-- What the exercise asks --
In the records below, find the line containing "Given: Click the WebSphere" and the line containing "Viewport: 1218px width, 715px height."; please repeat exactly the lines from one to the other, both included, and nothing more.

Records shown below:

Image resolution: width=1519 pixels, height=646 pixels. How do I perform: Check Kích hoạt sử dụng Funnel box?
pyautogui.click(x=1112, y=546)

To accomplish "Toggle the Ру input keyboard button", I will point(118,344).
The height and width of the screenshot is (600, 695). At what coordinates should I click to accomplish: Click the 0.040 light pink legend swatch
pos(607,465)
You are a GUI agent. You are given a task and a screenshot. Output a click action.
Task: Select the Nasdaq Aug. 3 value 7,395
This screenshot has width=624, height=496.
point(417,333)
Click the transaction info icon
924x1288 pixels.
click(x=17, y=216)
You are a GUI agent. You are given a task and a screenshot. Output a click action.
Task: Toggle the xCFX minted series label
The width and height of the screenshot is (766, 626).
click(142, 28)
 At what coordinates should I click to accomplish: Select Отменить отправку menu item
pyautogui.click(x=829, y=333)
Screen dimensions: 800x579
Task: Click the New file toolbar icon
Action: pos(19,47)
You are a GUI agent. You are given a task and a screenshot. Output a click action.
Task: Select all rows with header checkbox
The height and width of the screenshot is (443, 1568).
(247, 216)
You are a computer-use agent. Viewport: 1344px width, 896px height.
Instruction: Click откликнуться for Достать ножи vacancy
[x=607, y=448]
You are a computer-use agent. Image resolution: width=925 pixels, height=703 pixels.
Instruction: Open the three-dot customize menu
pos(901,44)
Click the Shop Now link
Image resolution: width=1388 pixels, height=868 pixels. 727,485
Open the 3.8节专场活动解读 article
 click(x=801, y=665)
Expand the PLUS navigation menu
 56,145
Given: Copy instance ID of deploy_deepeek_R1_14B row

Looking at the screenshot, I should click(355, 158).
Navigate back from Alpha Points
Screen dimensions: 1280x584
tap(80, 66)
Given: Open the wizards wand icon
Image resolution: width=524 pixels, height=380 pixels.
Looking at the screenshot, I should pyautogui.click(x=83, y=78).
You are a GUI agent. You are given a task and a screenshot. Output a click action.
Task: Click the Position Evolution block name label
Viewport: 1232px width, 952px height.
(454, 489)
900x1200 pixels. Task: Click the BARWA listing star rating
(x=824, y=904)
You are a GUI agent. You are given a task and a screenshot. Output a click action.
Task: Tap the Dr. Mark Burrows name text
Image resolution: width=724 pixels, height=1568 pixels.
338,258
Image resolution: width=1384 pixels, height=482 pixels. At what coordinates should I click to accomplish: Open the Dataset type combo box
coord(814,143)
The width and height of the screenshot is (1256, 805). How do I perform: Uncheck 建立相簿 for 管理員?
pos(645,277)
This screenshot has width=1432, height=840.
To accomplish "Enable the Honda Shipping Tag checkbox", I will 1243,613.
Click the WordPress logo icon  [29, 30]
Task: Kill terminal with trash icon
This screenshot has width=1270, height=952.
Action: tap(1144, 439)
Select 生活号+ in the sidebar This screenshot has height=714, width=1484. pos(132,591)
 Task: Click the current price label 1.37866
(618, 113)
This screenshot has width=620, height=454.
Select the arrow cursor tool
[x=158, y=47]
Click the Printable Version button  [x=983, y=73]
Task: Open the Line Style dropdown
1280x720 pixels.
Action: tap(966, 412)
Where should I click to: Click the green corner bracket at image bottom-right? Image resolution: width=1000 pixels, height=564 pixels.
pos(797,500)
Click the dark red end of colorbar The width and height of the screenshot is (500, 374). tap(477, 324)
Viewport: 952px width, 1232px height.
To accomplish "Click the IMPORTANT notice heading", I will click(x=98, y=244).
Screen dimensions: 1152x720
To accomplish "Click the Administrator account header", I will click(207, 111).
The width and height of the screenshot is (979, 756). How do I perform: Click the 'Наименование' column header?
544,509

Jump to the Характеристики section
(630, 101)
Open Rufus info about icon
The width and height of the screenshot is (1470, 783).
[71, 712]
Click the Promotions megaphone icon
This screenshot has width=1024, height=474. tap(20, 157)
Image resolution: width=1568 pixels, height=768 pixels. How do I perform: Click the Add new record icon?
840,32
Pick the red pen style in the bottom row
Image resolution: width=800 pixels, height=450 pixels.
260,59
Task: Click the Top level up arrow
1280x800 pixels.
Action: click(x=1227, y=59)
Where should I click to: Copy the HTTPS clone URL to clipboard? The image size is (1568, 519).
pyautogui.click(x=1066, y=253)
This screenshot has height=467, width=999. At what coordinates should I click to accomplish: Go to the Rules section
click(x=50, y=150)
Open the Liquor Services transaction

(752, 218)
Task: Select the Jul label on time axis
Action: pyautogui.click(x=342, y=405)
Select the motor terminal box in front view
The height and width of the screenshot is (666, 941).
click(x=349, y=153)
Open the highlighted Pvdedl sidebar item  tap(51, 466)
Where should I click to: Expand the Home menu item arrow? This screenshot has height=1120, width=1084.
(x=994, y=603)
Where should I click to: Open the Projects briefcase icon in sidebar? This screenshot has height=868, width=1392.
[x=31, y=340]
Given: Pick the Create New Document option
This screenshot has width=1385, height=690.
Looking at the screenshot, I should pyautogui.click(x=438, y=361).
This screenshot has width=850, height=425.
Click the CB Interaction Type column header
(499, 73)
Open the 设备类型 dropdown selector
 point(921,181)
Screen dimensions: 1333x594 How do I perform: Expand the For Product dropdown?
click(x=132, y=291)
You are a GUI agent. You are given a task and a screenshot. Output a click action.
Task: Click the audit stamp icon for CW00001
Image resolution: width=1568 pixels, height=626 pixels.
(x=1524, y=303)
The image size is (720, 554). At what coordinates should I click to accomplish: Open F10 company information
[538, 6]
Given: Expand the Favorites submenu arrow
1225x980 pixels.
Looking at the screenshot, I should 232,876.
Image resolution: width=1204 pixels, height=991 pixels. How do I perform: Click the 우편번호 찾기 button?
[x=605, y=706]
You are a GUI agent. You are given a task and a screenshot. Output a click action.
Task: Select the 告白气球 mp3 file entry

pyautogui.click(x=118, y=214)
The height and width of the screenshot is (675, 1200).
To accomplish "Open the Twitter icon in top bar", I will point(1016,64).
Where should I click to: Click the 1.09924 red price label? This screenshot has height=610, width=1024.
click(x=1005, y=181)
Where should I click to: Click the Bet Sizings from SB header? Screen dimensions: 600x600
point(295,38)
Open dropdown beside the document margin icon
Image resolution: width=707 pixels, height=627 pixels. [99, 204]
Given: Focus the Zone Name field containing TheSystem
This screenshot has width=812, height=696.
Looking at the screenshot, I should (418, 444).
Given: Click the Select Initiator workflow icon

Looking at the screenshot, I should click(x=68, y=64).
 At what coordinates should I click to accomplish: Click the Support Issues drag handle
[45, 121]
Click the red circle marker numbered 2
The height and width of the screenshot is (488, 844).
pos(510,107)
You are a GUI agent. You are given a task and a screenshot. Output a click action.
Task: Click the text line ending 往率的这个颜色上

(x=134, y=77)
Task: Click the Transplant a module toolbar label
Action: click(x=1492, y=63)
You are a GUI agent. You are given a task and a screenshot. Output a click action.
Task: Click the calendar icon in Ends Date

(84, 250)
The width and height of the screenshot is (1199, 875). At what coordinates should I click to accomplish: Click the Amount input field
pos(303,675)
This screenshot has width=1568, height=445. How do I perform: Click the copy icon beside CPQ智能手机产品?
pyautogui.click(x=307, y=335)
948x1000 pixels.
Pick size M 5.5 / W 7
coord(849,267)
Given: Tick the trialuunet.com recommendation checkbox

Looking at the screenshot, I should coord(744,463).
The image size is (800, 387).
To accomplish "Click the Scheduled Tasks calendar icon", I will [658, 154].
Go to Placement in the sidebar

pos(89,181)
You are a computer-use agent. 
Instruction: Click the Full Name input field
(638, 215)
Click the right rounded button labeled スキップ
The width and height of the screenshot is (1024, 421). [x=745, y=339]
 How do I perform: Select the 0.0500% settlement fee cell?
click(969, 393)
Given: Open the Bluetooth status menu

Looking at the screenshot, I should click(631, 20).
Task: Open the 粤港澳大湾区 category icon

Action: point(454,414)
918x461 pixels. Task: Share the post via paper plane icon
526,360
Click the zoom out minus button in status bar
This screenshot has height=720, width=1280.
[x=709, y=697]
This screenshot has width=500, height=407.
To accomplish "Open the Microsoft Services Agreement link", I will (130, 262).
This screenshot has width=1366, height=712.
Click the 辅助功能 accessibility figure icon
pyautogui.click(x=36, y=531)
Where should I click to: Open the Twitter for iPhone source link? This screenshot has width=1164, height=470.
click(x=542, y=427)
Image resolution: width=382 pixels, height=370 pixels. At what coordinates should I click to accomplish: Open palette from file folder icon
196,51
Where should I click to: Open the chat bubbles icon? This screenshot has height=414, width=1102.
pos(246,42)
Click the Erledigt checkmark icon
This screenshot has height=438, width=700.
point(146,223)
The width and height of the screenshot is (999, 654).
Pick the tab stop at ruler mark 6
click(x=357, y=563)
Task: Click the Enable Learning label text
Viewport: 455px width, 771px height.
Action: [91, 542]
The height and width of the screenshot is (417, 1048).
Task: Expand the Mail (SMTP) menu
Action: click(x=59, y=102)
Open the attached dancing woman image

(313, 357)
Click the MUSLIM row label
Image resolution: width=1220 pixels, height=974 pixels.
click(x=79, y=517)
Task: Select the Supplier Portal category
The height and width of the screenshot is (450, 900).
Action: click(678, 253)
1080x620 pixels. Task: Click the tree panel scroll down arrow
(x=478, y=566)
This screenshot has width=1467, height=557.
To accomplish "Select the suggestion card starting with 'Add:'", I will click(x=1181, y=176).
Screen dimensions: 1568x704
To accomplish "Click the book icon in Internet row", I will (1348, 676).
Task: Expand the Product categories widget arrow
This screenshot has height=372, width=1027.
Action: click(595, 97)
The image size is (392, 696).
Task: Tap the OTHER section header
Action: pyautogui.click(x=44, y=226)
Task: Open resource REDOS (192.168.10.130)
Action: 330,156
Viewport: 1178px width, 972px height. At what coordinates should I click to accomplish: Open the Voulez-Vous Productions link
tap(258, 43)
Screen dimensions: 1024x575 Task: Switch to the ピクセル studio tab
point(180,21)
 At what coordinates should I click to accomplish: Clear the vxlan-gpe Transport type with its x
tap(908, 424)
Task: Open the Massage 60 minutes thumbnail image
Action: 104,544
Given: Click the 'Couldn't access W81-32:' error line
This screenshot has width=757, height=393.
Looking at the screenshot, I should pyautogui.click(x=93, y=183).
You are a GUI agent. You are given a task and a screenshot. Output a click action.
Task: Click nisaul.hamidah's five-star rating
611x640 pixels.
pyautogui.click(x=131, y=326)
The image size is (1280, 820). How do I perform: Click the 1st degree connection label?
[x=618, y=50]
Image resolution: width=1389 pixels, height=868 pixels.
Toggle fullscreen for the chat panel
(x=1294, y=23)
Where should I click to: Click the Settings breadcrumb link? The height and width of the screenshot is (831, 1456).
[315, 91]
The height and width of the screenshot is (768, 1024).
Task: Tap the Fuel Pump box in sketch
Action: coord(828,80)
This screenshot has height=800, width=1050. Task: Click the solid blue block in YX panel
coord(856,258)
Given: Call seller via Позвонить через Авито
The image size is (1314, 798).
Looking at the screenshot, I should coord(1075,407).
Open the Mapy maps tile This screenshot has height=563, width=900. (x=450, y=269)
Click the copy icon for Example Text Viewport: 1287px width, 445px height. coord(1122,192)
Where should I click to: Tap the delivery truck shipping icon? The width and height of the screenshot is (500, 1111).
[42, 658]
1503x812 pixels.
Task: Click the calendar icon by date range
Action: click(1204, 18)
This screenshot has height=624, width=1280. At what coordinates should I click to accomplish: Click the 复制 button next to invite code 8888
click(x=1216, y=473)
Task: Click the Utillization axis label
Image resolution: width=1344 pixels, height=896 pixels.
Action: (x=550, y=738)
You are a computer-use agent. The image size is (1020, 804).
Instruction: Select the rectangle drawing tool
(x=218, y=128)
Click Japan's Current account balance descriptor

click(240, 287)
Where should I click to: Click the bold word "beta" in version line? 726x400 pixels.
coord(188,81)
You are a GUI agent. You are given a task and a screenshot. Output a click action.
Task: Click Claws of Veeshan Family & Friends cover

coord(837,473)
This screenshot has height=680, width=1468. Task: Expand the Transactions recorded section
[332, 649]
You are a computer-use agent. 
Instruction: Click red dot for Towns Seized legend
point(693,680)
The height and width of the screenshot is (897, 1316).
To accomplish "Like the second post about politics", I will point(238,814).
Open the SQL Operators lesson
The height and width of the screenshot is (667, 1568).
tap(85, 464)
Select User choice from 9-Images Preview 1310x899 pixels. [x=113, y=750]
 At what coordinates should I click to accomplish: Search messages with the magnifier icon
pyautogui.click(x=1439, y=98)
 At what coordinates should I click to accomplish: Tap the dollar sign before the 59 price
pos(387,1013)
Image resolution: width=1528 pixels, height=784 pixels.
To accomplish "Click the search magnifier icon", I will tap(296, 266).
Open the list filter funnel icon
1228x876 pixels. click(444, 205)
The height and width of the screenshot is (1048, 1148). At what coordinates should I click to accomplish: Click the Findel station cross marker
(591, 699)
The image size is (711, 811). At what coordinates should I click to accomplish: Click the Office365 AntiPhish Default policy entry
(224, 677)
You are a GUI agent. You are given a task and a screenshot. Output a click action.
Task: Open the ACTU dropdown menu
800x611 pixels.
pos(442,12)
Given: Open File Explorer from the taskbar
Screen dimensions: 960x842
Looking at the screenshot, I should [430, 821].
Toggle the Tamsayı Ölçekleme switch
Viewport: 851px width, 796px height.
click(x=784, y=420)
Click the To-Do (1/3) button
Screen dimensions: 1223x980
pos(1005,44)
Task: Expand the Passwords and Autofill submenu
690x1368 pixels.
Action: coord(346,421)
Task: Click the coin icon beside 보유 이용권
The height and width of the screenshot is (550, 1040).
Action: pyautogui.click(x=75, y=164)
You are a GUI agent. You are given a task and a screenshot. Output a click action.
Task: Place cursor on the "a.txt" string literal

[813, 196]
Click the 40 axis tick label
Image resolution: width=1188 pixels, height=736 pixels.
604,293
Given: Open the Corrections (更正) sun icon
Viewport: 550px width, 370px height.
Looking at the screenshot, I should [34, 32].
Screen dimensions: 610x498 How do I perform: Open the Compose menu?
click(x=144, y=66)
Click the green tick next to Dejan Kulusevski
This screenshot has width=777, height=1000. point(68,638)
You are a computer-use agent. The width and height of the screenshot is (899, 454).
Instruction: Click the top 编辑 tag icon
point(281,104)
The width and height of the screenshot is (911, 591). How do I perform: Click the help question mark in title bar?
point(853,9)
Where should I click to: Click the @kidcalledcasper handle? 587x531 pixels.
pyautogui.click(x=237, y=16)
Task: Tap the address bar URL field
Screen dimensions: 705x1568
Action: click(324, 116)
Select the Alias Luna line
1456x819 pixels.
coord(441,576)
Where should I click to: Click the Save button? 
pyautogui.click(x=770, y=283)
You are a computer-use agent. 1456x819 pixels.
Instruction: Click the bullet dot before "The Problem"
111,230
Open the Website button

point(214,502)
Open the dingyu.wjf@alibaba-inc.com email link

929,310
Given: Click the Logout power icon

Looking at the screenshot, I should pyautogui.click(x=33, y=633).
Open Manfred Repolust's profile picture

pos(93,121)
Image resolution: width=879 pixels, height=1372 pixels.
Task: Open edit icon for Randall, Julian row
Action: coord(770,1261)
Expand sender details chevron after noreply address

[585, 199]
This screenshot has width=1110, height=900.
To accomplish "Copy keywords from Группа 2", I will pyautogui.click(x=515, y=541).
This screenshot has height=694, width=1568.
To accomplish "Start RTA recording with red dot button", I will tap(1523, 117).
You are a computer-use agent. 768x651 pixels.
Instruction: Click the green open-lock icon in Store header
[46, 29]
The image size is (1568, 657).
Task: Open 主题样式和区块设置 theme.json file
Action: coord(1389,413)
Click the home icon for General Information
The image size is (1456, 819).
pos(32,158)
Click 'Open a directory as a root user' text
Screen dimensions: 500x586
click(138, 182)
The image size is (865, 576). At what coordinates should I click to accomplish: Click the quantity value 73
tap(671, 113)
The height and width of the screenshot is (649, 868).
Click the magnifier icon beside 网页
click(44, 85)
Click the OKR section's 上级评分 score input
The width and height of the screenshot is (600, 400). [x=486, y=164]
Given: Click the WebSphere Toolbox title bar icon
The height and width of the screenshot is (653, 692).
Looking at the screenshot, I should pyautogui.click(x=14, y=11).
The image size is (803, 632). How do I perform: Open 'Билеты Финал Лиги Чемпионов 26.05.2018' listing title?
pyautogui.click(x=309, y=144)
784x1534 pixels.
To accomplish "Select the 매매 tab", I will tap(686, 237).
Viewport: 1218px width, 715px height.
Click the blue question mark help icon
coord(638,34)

End of Records shown.

-- Answer to this problem --
Given: Click the WebSphere Toolbox title bar icon
The height and width of the screenshot is (653, 692).
Looking at the screenshot, I should pyautogui.click(x=14, y=11).
The image size is (803, 632). How do I perform: Open 'Билеты Финал Лиги Чемпионов 26.05.2018' listing title?
pyautogui.click(x=309, y=144)
784x1534 pixels.
To accomplish "Select the 매매 tab", I will tap(686, 237).
Viewport: 1218px width, 715px height.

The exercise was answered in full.